Just before leaving Gaza, the woman who tested positive in Jerusalem had attended a wedding. Larges celebrations had been banned, but a few weeks earlier the local authorities took several measures easing restrictions. This was based on the fact that Gaza was considered COVID free. Mosques were reopened. Gatherings were permissible and the students went back to schools in the first week of August.
The news was a big shock to everyone. Next, an arbitrary sample group from Shifa hospital, the biggest hospital in Gaza, was made to test some patients for COVID-19. Two tested positive. They are not related at all to the family from Maghazi camp. As of now, the afternoon of Thursday the September 3, five people have passed away in Gaza due to COVID-19 and 581 have tested positive. Overwhelmingly most of the new cases are from the community and not from the quarantine centers.
The ministry of health now says that it’s most likely COVID-19 was already in the community as of early August.
In response, an immediate lockdown was imposed on Gaza Strip by the local authority. The lockdown was initially for 48 hours, then it was extended for another 72 hours. People could move around by walking and only in their districts. Many were not prepared for the restrictions. Bakeries and some grocery shops remained open. The authorities said that there would not be a problem with the availability of food. But let us not forget the people’s living conditions. Poverty, problems with water, electricity and even access to healthcare are rampant. The latest developments were surprising to the overcrowded community who are still in shock. People are following the news minute to minute. More fear and anxiety and more worries about how to survive.
Tuesday morning during the lockdown, we contacted the ministry of health asking if we could open our three community centers. The request was not accepted. The ministry closed all primary health care services, postponed all surgical operations and is open only for emergency procedures. They are working to identify foci of COVID-19 in the community and control further spread.

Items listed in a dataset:

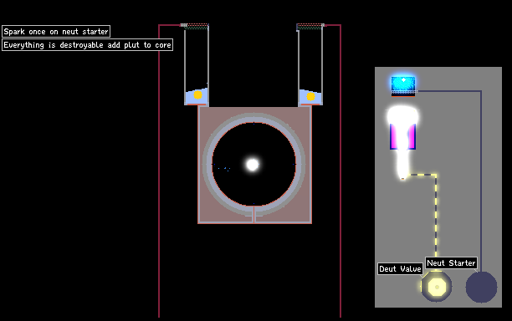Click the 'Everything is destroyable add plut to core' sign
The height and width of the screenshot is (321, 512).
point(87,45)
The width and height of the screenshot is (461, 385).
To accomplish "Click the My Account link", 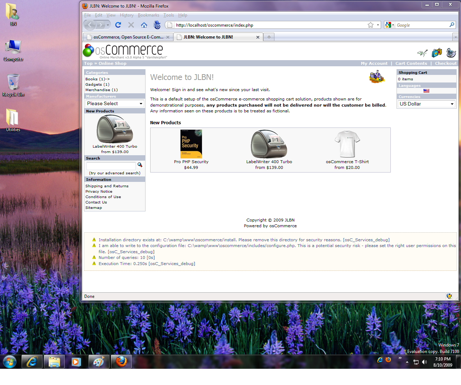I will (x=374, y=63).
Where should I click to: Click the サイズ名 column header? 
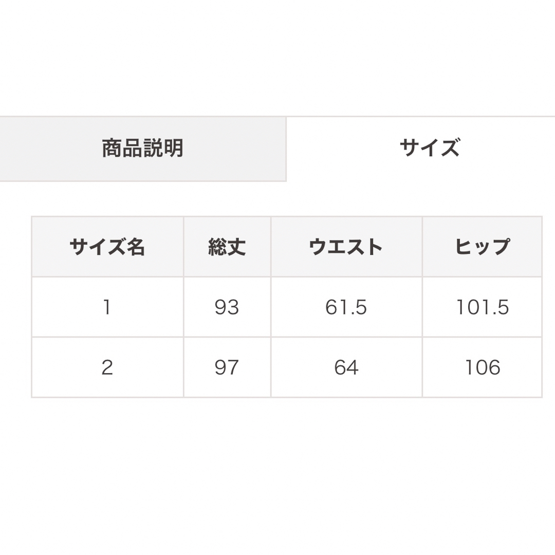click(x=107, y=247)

■ What this exercise asks
1/ Reproduce the passage on COVID-19 in Gaza word for word, beginning with "Just before leaving" and stopping after "week of August.".
2/ Using the passage on COVID-19 in Gaza, mark each statement yes or no and quote the words that decide it: (a) The lockdown was first set for 48 hours and then extended by another 72 hours. (b) Most of the new cases came from the quarantine centers. (c) The ministry of health agreed to let the three community centers open during the lockdown.

■ Exercise results
1/
Just before leaving Gaza, the woman who tested positive in Jerusalem had attended a wedding. Larges celebrations had been banned, but a few weeks earlier the local authorities took several measures easing restrictions. This was based on the fact that Gaza was considered COVID free. Mosques were reopened. Gatherings were permissible and the students went back to schools in the first week of August.

2/
(a) Yes: "The lockdown was initially for 48 hours, then it was extended for another 72 hours."
(b) No: "Overwhelmingly most of the new cases are from the community and not from the quarantine centers."
(c) No: "The request was not accepted."